FN** Senior Judge of the United States District Court for the District of Connecticut, sitting by designation.

 

I. BACKGROUND

The relevant facts do not appear to be in dispute. The following description of the events is taken largely from the statement each side submitted pursuant to Local Rule 56.1 (“Rule 56.1 Statement”) in connection with Lancer’s motion for summary judgment, and from the undisputed evidence underlying the district court’s summary judgment opinion, Lyons v. Lancer Insurance Co., No. 7:07–cv–7095, 2010 WL 6442153 (S.D.N.Y. Oct. 20, 2010) (“District Court Opinion”); see id. at *1 n. 1 (“Because the parties agree about most facts underlying this dispute, the Court will accept all cited evidence, except for any logical or legal conclusions contained in the various statements.”).

 

A. TFD and the February 14, 1989 Accident

In 1989, TFD, which ceased business operations in 2007, was a private interstate common carrier based in Mount Vernon, New York, authorized to provide commercial transportation of passengers in any of the contiguous States of the United States. Some 85 percent of its revenues came from operating school buses pursuant to contracts with nearby school districts in New York State, principally for public schools in Mount Vernon, New Rochelle, and Yonkers. TFD owned 90–odd vehicles, including yellow school buses, other buses, cars, and minivans. The yellow school buses were also used for other purposes, such as private charters that represented approximately five percent of TFD’s business.

 

During 1989, Michael A. Thomas (“Thomas” or “Michael Thomas”) was employed by TFD as a bus driver. In the 1988–89 school year, Thomas was regularly scheduled by TFD to transport students to and from Emerson Junior High School (“Emerson” or “Emerson J.H.S.”) in Yonkers, picking them up every morning from three or four specified locations in Yonkers, and returning them to those locations each afternoon after picking them up from Emerson.

 

*2 On the afternoon of February 14, 1989, Thomas drove a TFD yellow school bus with seating capacity for 44 adult passengers, which TFD called “bus 287,” to Emerson Junior High School and picked up students to transport them to the usual drop-off locations. At approximately 2:51 p.m., before reaching the first drop-off location, bus 287 collided with the vehicle operated by Mr. Lyons, which was stopped at a red light. As a result of the accident, Mr. Lyons sustained injuries that prompted plaintiffs to commence personal injury litigation against Thomas and TFD. Following, inter alia, a default by TFD in 1992 and a jury trial in 1999 on issues of damages, plaintiffs eventually obtained, to the extent pertinent here, the August 2006 Negligence Action Judgment against TFD, which awarded them a total of $2,470,000, plus interest from 1992. That judgment remains essentially unsatisfied.

■ Given material
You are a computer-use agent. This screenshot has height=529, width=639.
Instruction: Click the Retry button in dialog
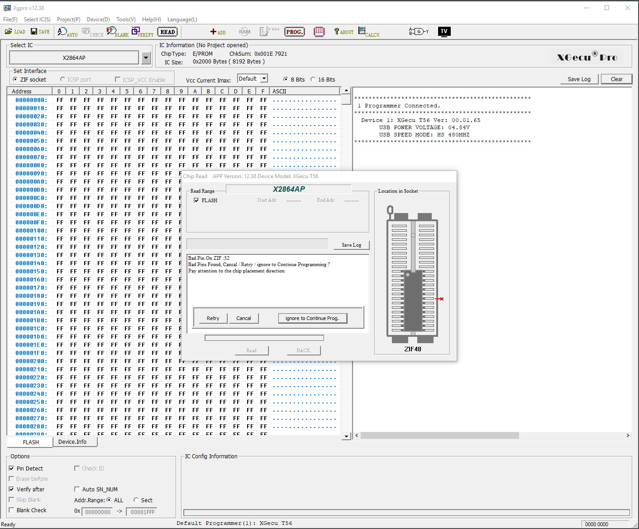pyautogui.click(x=213, y=318)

■ Task instructions
(1) Echo the court opinion excerpt word for word, from "In 1989, TFD, which" to "of TFD’s business.".
(2) According to the court opinion excerpt, at approximately what time did bus 287 collide with Mr. Lyons's vehicle?
(3) Go on with the court opinion excerpt, starting after its final sentence.
The material placed after the court opinion excerpt is separate from it.

■ Answers in order
(1)
In 1989, TFD, which ceased business operations in 2007, was a private interstate common carrier based in Mount Vernon, New York, authorized to provide commercial transportation of passengers in any of the contiguous States of the United States. Some 85 percent of its revenues came from operating school buses pursuant to contracts with nearby school districts in New York State, principally for public schools in Mount Vernon, New Rochelle, and Yonkers. TFD owned 90–odd vehicles, including yellow school buses, other buses, cars, and minivans. The yellow school buses were also used for other purposes, such as private charters that represented approximately five percent of TFD’s business.

(2) Approximately 2:51 p.m.

(3)
B. The Present Action

Federal law required that a motor carrier for hire engaging in the interstate transportation of passengers, e.g., transportation between a place in a State and a place in another State or between two places in the same State but passing through another State, provide evidence of financial responsibility. See Bus Regulatory Reform Act of 1982, Pub.L. No. 97–261, § 18, 96 Stat. 1102, 1120 (1982) (“Bus Act” or “Act”) (codified as amended at 49 U.S.C. § 10927, note (1988), renumbered 49 U.S.C. § 31138 in 2006 Code). The Act provided that the Secretary of Transportation (or “Secretary”) would establish regulations setting minimum permissible levels of financial responsibility and that, not later than three years after the effective date of the Bus Act, the minimum with respect to a vehicle having a seating capacity of 16 or more passengers would be $5,000,000. See Bus Act §§ 18(b)-(c).

 

Such financial responsibility could be established by evidence of insurance, see id. § 18(d), reflected in an insurance policy endorsement on “Form MCS–90B,” 49 C.F.R. § 387.31(d)(1). That form stated that the insurer agreed to pay, within the limits of the policy to which the endorsement was attached, “any final judgment recovered against the insured for public liability resulting from negligence in the operation, maintenance or use of motor vehicles subject to the financial responsibility requirements of Section 18 of the Bus Regulatory Reform Act of 1982, regardless of … whether or not such negligence occurs on any route or in any territory authorized to be served by the insured or elsewhere.” 49 C.F.R. § 387.39 (Illustration I) (emphasis added). In 1989, TFD’s buses, including bus 287, were insured by Lancer. The Lancer–TFD insurance policy (“Policy”) included the required Form MCS–90B endorsement as quoted above.

 

In 2007, with the Negligence Action Judgment essentially unsatisfied by TFD, plaintiffs commenced the present action against Lancer seeking a judgment under federal statutory law, including the Bus Act and regulations promulgated thereunder, declaring Lancer obligated to satisfy the Negligence Action Judgment entered in their favor against TFD (Federal Complaint ¶¶ 1–3), and ordering Lancer to pay each plaintiff $5,000,000 or more. Plaintiffs alleged principally that “at the time of the accident,” TFD bus 287 “was being used for hire as an interstate transporter” (id. ¶ 12), “during interstate commerce” (id. ¶ 13), and that Lancer was thus obligated by the federally mandated Form MCS–90B endorsement to pay the Negligence Action Judgment.

 

*3 Following a period of discovery, both sides moved for summary judgment. Plaintiffs, in support of their contention that the 1989 accident occurred while bus 287 was being used on an “interstate” trip, submitted affidavits from Thomas and from former TFD vice president Albert M. Groccia, and excerpts from depositions of Thomas and Groccia taken in 2009.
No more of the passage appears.